El 19 de junio de 2025 marcó un antes y un después en la carrera de Álvaro Montero. Ese día disputó su último partido con Millonarios FC en El Campín, cerrando una etapa en la que conquistó tres títulos y se consolidó como uno de los arqueros más regulares del fútbol colombiano.
El siguiente paso fue desafiante: emigrar al fútbol argentino para vestir la camiseta de Vélez Sarsfield. Un cambio de liga, de contexto y de exigencia que puso a prueba su carácter.
De suplente a figura en Argentina
La adaptación no fue inmediata. Montero comenzó como alternativa, pero las oportunidades llegaron y no las desaprovechó. Su actuación en el reciente triunfo 1-0 frente a River Plate, donde mantuvo el arco en cero, aceleró su consolidación en el once titular.

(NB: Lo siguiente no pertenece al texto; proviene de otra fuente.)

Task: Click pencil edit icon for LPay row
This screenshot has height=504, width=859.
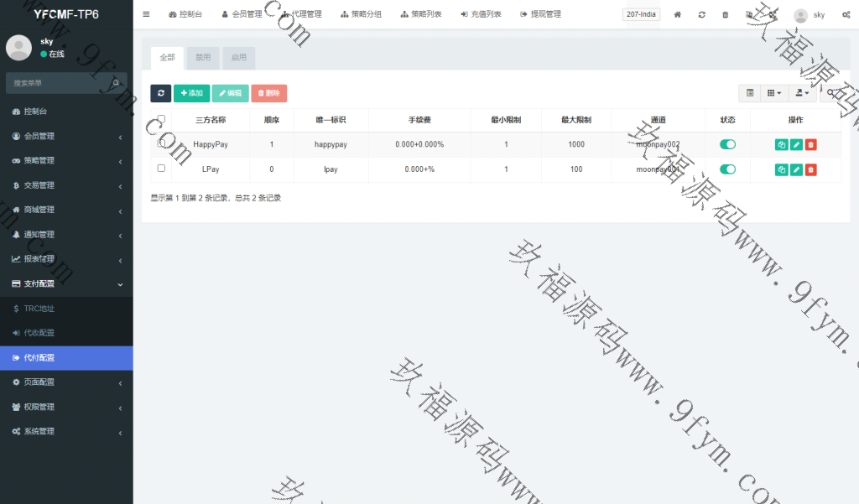Action: pyautogui.click(x=796, y=170)
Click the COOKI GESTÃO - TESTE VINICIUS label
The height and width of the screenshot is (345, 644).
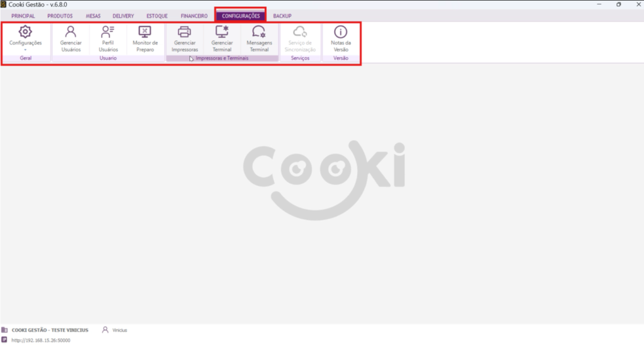[50, 330]
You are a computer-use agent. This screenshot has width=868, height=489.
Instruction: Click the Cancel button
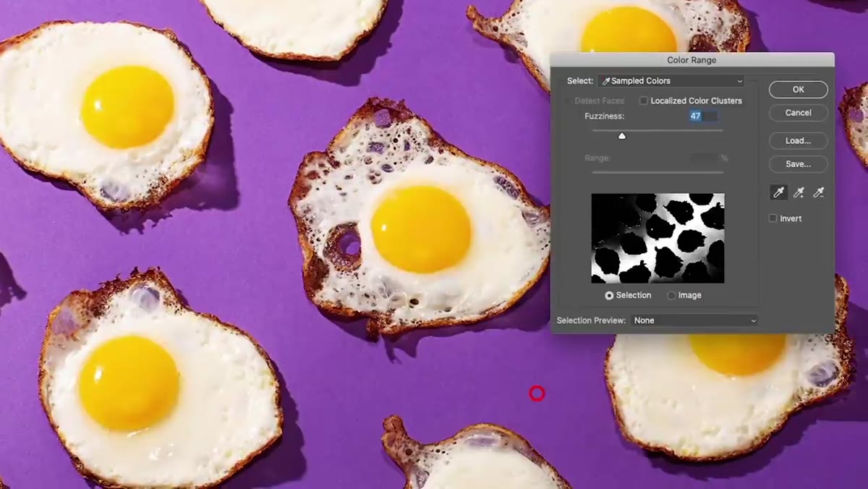click(799, 113)
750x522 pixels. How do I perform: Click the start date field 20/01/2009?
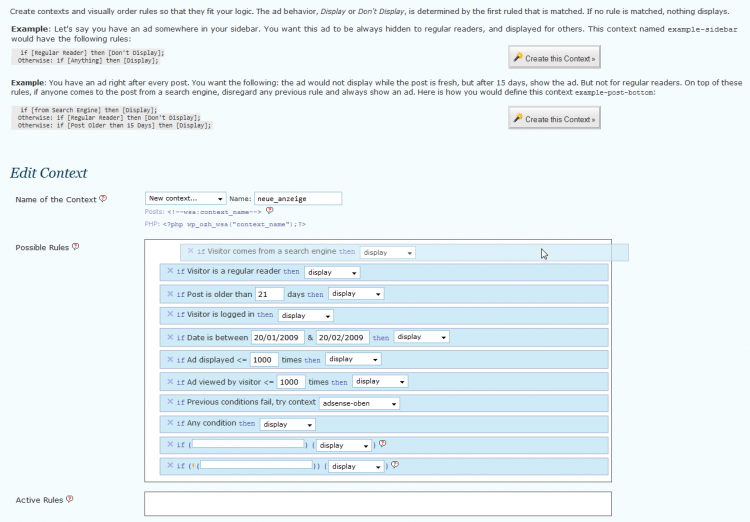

En la temporada 2026, el guardameta colombiano ya suma dos porterías imbatidas y ha sido pieza clave para que Vélez se mantenga invicto. Sus reflejos, liderazgo y seguridad aérea lo han convertido en un verdadero muro bajo los tres palos.
La prensa argentina y los aficionados del club han destacado su evolución, resaltando su personalidad en partidos de alta exigencia.
Pulso por la Selección Colombia y sueño mundialista
El gran objetivo ahora es la Copa Mundial de la FIFA 2026. Con mayor regularidad en el exterior, Montero se mete de lleno en la pelea por un lugar en la portería de la Selección Colombia.
El panorama no es sencillo. David Ospina aporta experiencia y liderazgo, mientras que Camilo Vargas mantiene regularidad internacional. Sin embargo, el presente del exarquero de Millonarios lo convierte en una opción real y competitiva para las próximas convocatorias.
A sus 30 años, Álvaro Montero atraviesa uno de los mejores momentos de su carrera. Dejó Colombia para crecer y hoy su rendimiento en Argentina lo acerca a uno de los mayores sueños de cualquier futbolista: defender el arco tricolor en una Copa del Mundo.
El mensaje es claro: Montero no solo quiere estar en la lista, quiere competir por la titularidad.